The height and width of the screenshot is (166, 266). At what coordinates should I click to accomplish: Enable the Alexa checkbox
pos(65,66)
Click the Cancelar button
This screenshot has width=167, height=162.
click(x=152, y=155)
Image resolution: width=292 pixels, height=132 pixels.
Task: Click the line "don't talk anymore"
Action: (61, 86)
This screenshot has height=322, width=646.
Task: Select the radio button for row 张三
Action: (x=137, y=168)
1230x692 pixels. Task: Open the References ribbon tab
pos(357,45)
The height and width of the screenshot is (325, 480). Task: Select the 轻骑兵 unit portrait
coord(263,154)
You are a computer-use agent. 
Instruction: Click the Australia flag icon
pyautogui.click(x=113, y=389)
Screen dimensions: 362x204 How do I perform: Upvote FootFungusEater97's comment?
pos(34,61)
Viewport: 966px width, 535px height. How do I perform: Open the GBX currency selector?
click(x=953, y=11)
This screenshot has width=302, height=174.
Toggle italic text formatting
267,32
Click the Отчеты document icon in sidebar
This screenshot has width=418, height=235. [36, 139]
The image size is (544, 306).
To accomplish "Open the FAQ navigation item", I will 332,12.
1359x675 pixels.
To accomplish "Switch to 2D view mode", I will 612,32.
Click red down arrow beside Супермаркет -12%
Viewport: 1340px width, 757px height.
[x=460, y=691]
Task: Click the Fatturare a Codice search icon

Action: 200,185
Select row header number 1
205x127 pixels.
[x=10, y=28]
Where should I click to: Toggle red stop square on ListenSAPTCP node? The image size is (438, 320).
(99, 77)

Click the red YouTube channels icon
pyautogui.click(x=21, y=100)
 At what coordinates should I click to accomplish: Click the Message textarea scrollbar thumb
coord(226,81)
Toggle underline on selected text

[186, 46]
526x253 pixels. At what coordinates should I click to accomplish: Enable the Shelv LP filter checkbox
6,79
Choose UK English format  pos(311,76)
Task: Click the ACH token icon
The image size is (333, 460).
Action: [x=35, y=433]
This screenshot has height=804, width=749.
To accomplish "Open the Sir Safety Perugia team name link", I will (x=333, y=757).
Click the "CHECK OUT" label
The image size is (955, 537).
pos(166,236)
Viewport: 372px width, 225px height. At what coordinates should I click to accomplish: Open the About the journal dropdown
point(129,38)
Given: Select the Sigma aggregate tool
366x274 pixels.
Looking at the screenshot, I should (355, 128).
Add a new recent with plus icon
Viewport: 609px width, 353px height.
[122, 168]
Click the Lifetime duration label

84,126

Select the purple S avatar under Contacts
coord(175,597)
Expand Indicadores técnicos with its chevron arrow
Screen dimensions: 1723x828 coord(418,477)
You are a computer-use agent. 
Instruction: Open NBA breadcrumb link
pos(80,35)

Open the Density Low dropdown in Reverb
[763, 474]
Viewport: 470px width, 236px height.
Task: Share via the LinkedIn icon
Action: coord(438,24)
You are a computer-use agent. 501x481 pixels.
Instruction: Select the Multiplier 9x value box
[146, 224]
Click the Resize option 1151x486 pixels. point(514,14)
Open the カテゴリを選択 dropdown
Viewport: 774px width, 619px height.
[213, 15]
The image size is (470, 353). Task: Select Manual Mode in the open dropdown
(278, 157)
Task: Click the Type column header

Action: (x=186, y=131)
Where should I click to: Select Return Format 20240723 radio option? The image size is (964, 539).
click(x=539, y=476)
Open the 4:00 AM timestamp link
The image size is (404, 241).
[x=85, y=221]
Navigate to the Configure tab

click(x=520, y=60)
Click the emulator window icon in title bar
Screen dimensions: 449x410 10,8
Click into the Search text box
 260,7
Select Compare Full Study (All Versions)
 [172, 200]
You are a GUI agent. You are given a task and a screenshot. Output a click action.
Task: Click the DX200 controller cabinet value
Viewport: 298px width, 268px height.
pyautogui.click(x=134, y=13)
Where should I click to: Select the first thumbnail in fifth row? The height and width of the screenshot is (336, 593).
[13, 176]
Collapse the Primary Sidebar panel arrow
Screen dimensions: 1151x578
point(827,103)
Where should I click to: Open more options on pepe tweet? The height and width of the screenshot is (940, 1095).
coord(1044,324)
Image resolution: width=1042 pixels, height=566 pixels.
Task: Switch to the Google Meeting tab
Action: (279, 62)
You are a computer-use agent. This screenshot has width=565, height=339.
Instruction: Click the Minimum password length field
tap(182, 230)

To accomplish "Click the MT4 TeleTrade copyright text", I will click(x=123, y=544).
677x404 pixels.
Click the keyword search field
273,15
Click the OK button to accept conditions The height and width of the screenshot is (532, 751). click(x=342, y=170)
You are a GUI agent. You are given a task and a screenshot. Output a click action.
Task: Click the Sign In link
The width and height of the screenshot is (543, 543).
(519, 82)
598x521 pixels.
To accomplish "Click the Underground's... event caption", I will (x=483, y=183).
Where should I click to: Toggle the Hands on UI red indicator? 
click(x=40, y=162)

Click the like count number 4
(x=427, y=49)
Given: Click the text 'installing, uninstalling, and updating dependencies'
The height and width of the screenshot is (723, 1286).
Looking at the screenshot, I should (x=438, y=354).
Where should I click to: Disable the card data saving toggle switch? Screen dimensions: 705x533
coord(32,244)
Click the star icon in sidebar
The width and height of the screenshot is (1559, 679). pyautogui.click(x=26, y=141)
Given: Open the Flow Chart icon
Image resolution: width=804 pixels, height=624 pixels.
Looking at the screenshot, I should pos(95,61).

★ ★ ★ ★ ★ ★ ★

## DIRECTIONS FOR THIS TASK
Reproduce every entry, word for word.

## RESULT BELOW
The height and width of the screenshot is (166, 266). At what coordinates should I click to accomplish: Enable the Alexa checkbox
pos(65,66)
Click the Cancelar button
This screenshot has width=167, height=162.
click(x=152, y=155)
Image resolution: width=292 pixels, height=132 pixels.
Task: Click the line "don't talk anymore"
Action: (61, 86)
This screenshot has height=322, width=646.
Task: Select the radio button for row 张三
Action: (x=137, y=168)
1230x692 pixels. Task: Open the References ribbon tab
pos(357,45)
The height and width of the screenshot is (325, 480). Task: Select the 轻骑兵 unit portrait
coord(263,154)
You are a computer-use agent. 
Instruction: Click the Australia flag icon
pyautogui.click(x=113, y=389)
Screen dimensions: 362x204 How do I perform: Upvote FootFungusEater97's comment?
pos(34,61)
Viewport: 966px width, 535px height. How do I perform: Open the GBX currency selector?
click(x=953, y=11)
This screenshot has width=302, height=174.
Toggle italic text formatting
267,32
Click the Отчеты document icon in sidebar
This screenshot has width=418, height=235. [36, 139]
The image size is (544, 306).
To accomplish "Open the FAQ navigation item", I will 332,12.
1359x675 pixels.
To accomplish "Switch to 2D view mode", I will 612,32.
Click red down arrow beside Супермаркет -12%
Viewport: 1340px width, 757px height.
[x=460, y=691]
Task: Click the Fatturare a Codice search icon

Action: 200,185
Select row header number 1
205x127 pixels.
[x=10, y=28]
Where should I click to: Toggle red stop square on ListenSAPTCP node? The image size is (438, 320).
(99, 77)

Click the red YouTube channels icon
pyautogui.click(x=21, y=100)
 At what coordinates should I click to accomplish: Click the Message textarea scrollbar thumb
coord(226,81)
Toggle underline on selected text

[186, 46]
526x253 pixels. At what coordinates should I click to accomplish: Enable the Shelv LP filter checkbox
6,79
Choose UK English format  pos(311,76)
Task: Click the ACH token icon
The image size is (333, 460).
Action: [x=35, y=433]
This screenshot has height=804, width=749.
To accomplish "Open the Sir Safety Perugia team name link", I will (x=333, y=757).
Click the "CHECK OUT" label
The image size is (955, 537).
pos(166,236)
Viewport: 372px width, 225px height. At what coordinates should I click to accomplish: Open the About the journal dropdown
point(129,38)
Given: Select the Sigma aggregate tool
366x274 pixels.
Looking at the screenshot, I should (355, 128).
Add a new recent with plus icon
Viewport: 609px width, 353px height.
[122, 168]
Click the Lifetime duration label

84,126

Select the purple S avatar under Contacts
coord(175,597)
Expand Indicadores técnicos with its chevron arrow
Screen dimensions: 1723x828 coord(418,477)
You are a computer-use agent. 
Instruction: Open NBA breadcrumb link
pos(80,35)

Open the Density Low dropdown in Reverb
[763, 474]
Viewport: 470px width, 236px height.
Task: Share via the LinkedIn icon
Action: coord(438,24)
You are a computer-use agent. 501x481 pixels.
Instruction: Select the Multiplier 9x value box
[146, 224]
Click the Resize option 1151x486 pixels. point(514,14)
Open the カテゴリを選択 dropdown
Viewport: 774px width, 619px height.
[213, 15]
The image size is (470, 353). Task: Select Manual Mode in the open dropdown
(278, 157)
Task: Click the Type column header

Action: (x=186, y=131)
Where should I click to: Select Return Format 20240723 radio option? The image size is (964, 539).
click(x=539, y=476)
Open the 4:00 AM timestamp link
The image size is (404, 241).
[x=85, y=221]
Navigate to the Configure tab

click(x=520, y=60)
Click the emulator window icon in title bar
Screen dimensions: 449x410 10,8
Click into the Search text box
 260,7
Select Compare Full Study (All Versions)
 [172, 200]
You are a GUI agent. You are given a task and a screenshot. Output a click action.
Task: Click the DX200 controller cabinet value
Viewport: 298px width, 268px height.
pyautogui.click(x=134, y=13)
Where should I click to: Select the first thumbnail in fifth row? The height and width of the screenshot is (336, 593).
[13, 176]
Collapse the Primary Sidebar panel arrow
Screen dimensions: 1151x578
point(827,103)
Where should I click to: Open more options on pepe tweet? The height and width of the screenshot is (940, 1095).
coord(1044,324)
Image resolution: width=1042 pixels, height=566 pixels.
Task: Switch to the Google Meeting tab
Action: (279, 62)
You are a computer-use agent. This screenshot has width=565, height=339.
Instruction: Click the Minimum password length field
tap(182, 230)

To accomplish "Click the MT4 TeleTrade copyright text", I will click(x=123, y=544).
677x404 pixels.
Click the keyword search field
273,15
Click the OK button to accept conditions The height and width of the screenshot is (532, 751). click(x=342, y=170)
You are a GUI agent. You are given a task and a screenshot. Output a click action.
Task: Click the Sign In link
The width and height of the screenshot is (543, 543).
(519, 82)
598x521 pixels.
To accomplish "Click the Underground's... event caption", I will (x=483, y=183).
Where should I click to: Toggle the Hands on UI red indicator? 
click(x=40, y=162)

Click the like count number 4
(x=427, y=49)
Given: Click the text 'installing, uninstalling, and updating dependencies'
The height and width of the screenshot is (723, 1286).
Looking at the screenshot, I should (x=438, y=354).
Where should I click to: Disable the card data saving toggle switch? Screen dimensions: 705x533
coord(32,244)
Click the star icon in sidebar
The width and height of the screenshot is (1559, 679). pyautogui.click(x=26, y=141)
Given: Open the Flow Chart icon
Image resolution: width=804 pixels, height=624 pixels.
Looking at the screenshot, I should pos(95,61).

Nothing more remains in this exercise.